In tema di giudizio di opposizione all’esecuzione o agli atti esecutivi, l’interpretazione del titolo esecutivo giudiziale compete al giudice dell’esecuzione e, in caso di opposizione ex art. 615 c.p.c., al giudice dell’opposizione, che ne individua la portata precettiva sulla base del dispositivo e della motivazione. La sentenza che decide sull’appello in ordine a tale questione è, a sua volta, ricorribile per cassazione per motivi concernenti l’interpretazione fornita dal giudice del merito circa l’accertamento compiuto e l’ordine impartito dal giudice della cognizione nella sentenza della cui esecuzione si tratta, la cui disamina non attribuisce, tuttavia, a questa Corte il potere di valutarne direttamente il contenuto, bensì solamente quello di stabilire se l’interpretazione della sentenza è conforme ai principi che regolano tale giudizio, nonché funzionale alla concreta attuazione del comando in essa contenuto (Cass. Sez. 3, Sentenza n. 10806 del 05/06/2020, Rv. 658033 – 02; Cass. Sez. 6 – 3, Ordinanza n. 32196 del 2018; Cass. Sez. 3, Sentenza n. 3786 del 14/03/2003, Rv. 561151 – 01).
Nel caso di specie, la censura si limita ad un’interpretazione del titolo alternativa rispetto a quella – congruamente motivata – fornita dal giudice di merito. Di qui l’infondatezza.

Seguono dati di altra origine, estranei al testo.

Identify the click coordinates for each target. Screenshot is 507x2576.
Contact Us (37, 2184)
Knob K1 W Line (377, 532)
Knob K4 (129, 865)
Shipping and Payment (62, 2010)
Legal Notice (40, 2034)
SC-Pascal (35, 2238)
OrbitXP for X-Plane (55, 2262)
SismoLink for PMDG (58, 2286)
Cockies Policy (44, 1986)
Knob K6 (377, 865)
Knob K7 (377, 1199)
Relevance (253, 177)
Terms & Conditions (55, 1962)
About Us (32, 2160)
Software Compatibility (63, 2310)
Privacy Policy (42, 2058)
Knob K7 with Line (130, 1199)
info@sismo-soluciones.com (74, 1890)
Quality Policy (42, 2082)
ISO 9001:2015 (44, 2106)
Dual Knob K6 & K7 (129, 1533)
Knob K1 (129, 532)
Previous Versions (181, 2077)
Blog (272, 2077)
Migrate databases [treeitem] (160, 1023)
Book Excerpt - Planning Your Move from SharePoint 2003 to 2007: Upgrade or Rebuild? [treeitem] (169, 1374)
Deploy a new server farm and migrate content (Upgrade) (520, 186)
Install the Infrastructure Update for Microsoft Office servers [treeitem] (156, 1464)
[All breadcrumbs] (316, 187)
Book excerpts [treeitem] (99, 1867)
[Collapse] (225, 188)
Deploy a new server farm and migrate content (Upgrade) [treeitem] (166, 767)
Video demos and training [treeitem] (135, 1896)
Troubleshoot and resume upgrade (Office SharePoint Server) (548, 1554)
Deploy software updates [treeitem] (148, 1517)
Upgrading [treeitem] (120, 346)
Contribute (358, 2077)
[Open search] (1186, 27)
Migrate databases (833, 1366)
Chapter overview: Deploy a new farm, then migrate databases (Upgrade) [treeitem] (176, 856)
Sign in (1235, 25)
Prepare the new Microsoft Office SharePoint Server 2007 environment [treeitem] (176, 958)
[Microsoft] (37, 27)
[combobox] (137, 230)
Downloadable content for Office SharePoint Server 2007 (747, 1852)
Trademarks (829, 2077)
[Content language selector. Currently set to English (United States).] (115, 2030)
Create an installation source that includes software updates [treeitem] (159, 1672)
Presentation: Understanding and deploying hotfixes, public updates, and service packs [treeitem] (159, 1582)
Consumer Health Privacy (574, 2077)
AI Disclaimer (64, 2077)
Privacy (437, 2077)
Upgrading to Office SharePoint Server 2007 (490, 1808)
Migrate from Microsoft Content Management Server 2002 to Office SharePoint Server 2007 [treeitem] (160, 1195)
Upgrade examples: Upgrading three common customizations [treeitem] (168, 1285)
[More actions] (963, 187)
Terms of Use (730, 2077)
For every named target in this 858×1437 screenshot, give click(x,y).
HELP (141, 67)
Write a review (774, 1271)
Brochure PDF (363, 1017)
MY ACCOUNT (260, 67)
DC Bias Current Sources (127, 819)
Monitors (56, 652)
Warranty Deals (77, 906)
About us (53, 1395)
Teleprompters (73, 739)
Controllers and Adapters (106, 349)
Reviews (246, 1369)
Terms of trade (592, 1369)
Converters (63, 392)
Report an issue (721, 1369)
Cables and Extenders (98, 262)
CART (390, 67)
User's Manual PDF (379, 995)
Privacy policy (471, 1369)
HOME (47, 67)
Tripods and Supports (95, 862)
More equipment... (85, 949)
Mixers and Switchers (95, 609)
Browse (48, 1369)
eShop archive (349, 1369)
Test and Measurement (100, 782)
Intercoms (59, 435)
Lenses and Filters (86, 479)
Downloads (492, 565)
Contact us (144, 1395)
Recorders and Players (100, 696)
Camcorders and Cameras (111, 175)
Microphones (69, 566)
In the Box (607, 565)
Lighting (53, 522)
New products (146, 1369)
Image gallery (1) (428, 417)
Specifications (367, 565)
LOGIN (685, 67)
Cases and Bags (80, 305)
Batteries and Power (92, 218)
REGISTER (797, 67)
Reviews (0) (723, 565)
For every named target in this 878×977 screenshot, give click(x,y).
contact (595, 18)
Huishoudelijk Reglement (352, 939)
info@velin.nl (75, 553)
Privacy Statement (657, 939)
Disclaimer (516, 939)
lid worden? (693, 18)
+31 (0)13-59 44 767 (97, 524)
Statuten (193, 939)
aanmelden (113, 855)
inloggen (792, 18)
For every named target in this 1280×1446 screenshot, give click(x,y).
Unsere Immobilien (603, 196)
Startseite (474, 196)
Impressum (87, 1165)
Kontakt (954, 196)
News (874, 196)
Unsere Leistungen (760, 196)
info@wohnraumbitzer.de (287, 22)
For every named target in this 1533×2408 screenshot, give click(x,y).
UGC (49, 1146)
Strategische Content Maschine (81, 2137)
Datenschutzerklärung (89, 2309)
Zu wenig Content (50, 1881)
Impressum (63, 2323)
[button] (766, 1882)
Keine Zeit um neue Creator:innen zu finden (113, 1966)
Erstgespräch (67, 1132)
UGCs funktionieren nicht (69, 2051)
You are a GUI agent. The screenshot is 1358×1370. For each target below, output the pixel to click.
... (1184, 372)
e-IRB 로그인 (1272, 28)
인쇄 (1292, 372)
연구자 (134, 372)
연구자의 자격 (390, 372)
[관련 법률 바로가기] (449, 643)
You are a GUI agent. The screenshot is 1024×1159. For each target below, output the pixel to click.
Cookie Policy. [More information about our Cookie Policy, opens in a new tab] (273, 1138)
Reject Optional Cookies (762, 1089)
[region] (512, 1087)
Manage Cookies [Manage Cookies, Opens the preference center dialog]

Il tema della violazione delle distanze (introdotto a pag. 15 del ricorso) non è trattato nella sentenza impugnata e la ricorrente non fornisce elementi per verificare la sua rituale proposizione nel giudizio di gravame.
Trova pertanto applicazione il principio, costantemente ricorrente nella giurisprudenza di legittimità, secondo cui ove una determinata questione giuridica – che implichi un accertamento di fatto – non risulti trattata in alcun modo nella sentenza impugnata, il ricorrente che proponga detta questione in sede di legittimità ha l’onere, al fine
di evitare una statuizione di inammissibilità per novità della censura, non solo di allegarne l’avvenuta deduzione innanzi al giudice di merito, ma anche di indicare in quale atto del giudizio precedente vi abbia provveduto, onde dare modo alla Corte di cassazione di controllare “ex actis” la veridicità di tale asserzione prima di esaminare nel merito la questione stessa (tra le tante, Sez. 2 -, Ordinanza n. 2038 del 24/01/2019; Sez. 2, Ordinanza n. 29742 del 2024).
3. In definitiva, il ricorso va respinto.
Le spese del giudizio di cassazione, liquidate come da dispositivo, seguono la soccombenza.
Va dato dato atto, ai sensi dell’art. 13, comma 1-quater D.P.R. n. 115 del 2002, della sussistenza dei presupposti processuali per il versamento, da parte della ricorrente, di un ulteriore importo a titolo di contributo unificato pari a quello previsto per il ricorso, a norma dell’art. 13, comma 1-bis, del D.P.R. n. 115 del 2002, se dovuto.
P.Q.M.
La Corte rigetta il ricorso e condanna la ricorrente al pagamento delle spese del giudizio di legittimità, in favore del controricorrente, che liquida in Euro. 3.000,00 per compensi, oltre ad Euro. 200,00 per esborsi e agli accessori di legge nella misura del 15%.
Sussistono i presupposti processuali per il versamento, da parte della ricorrente, di un ulteriore importo a titolo di contributo unificato pari a quello previsto per il ricorso, a norma dell’art. 13, comma 1-bis, del D.P.R. n. 115 del 2002, se dovuto.
Così deciso in Roma, l’11 settembre 2024.
Depositato in cancelleria il 18 febbraio 2025.